§ Work order: Would you please print exactly the lines that run from the one with "364x281 pixels. Task: Grab" to the last line of the data, both included, without any pictures?

§ Records for the exercise:

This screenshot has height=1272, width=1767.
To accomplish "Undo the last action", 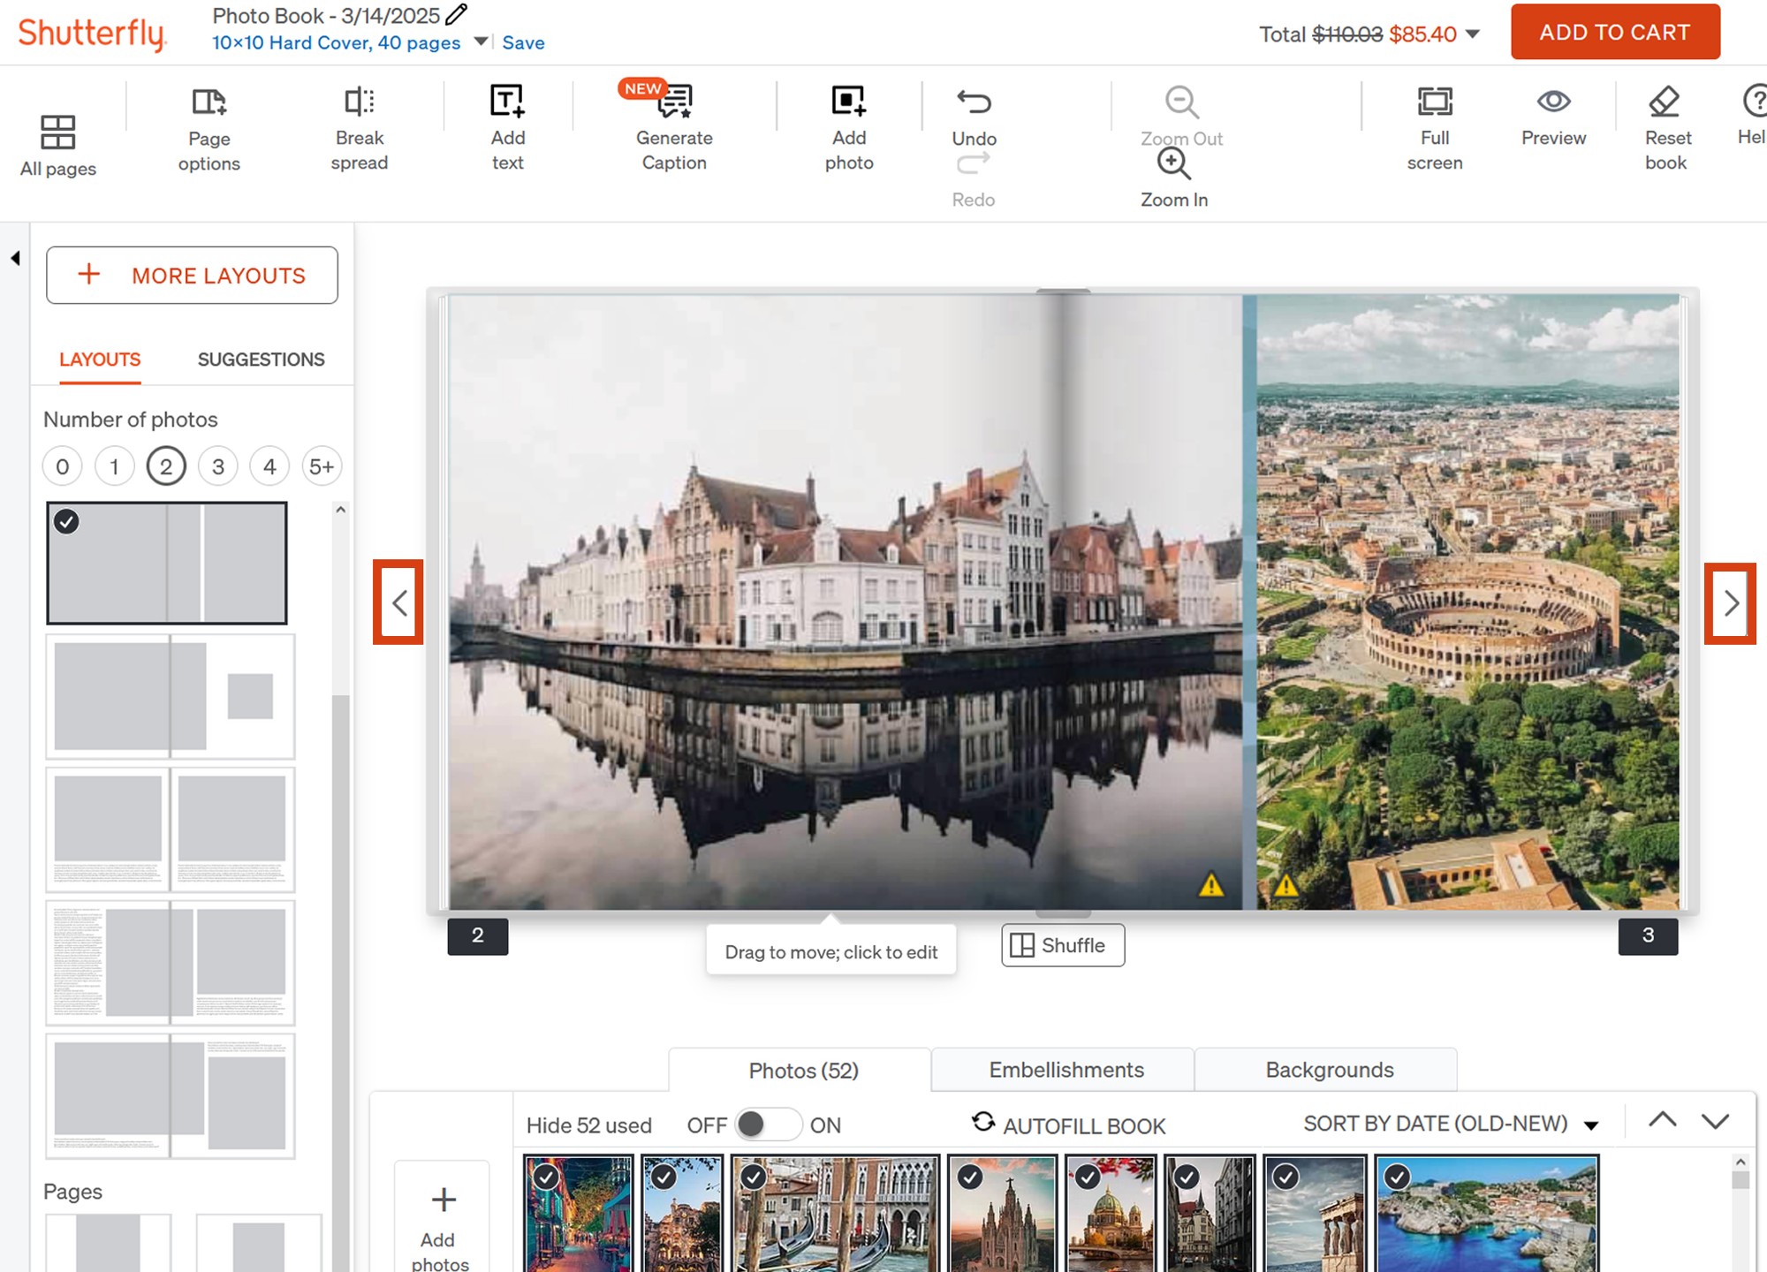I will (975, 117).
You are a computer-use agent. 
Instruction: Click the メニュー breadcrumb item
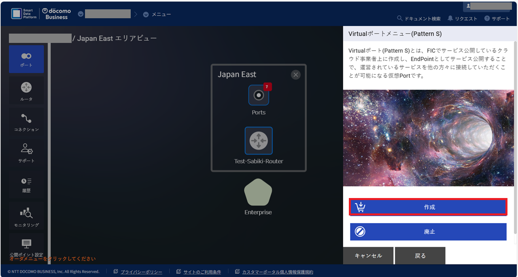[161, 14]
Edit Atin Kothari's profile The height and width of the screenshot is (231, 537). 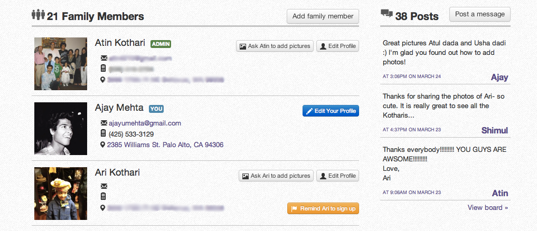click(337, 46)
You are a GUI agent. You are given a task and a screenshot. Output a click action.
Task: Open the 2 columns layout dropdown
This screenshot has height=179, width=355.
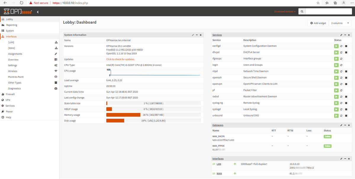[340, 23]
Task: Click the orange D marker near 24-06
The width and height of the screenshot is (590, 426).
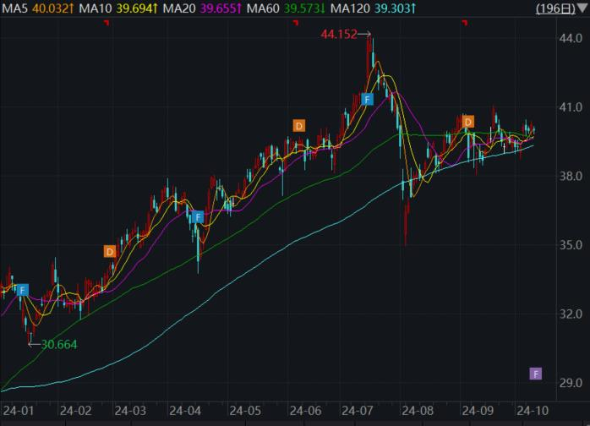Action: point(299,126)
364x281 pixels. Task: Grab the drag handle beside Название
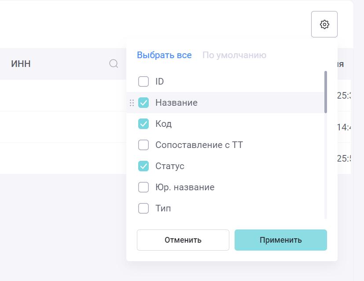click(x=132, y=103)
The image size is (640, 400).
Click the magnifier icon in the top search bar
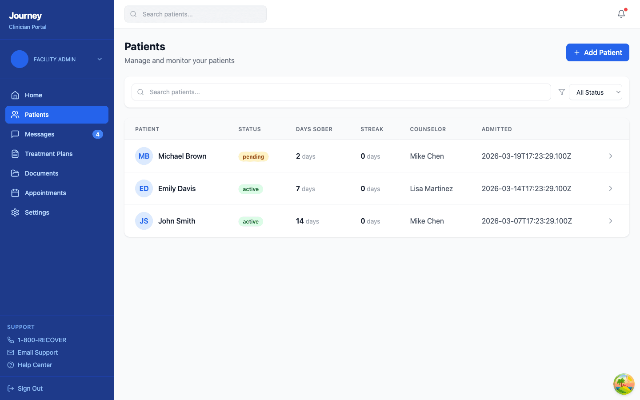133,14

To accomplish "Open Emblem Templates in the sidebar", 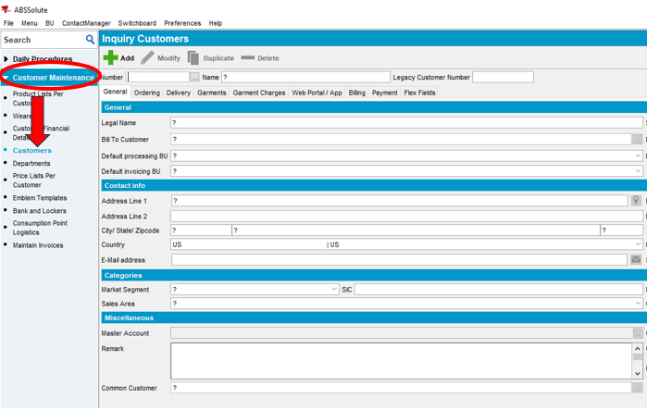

§ Result:
364x281 pixels. Task: Grab the drag handle beside Название
click(x=132, y=103)
The image size is (640, 400).
Click the magnifier icon in the top search bar
133,14

To accomplish "Open Emblem Templates in the sidebar", 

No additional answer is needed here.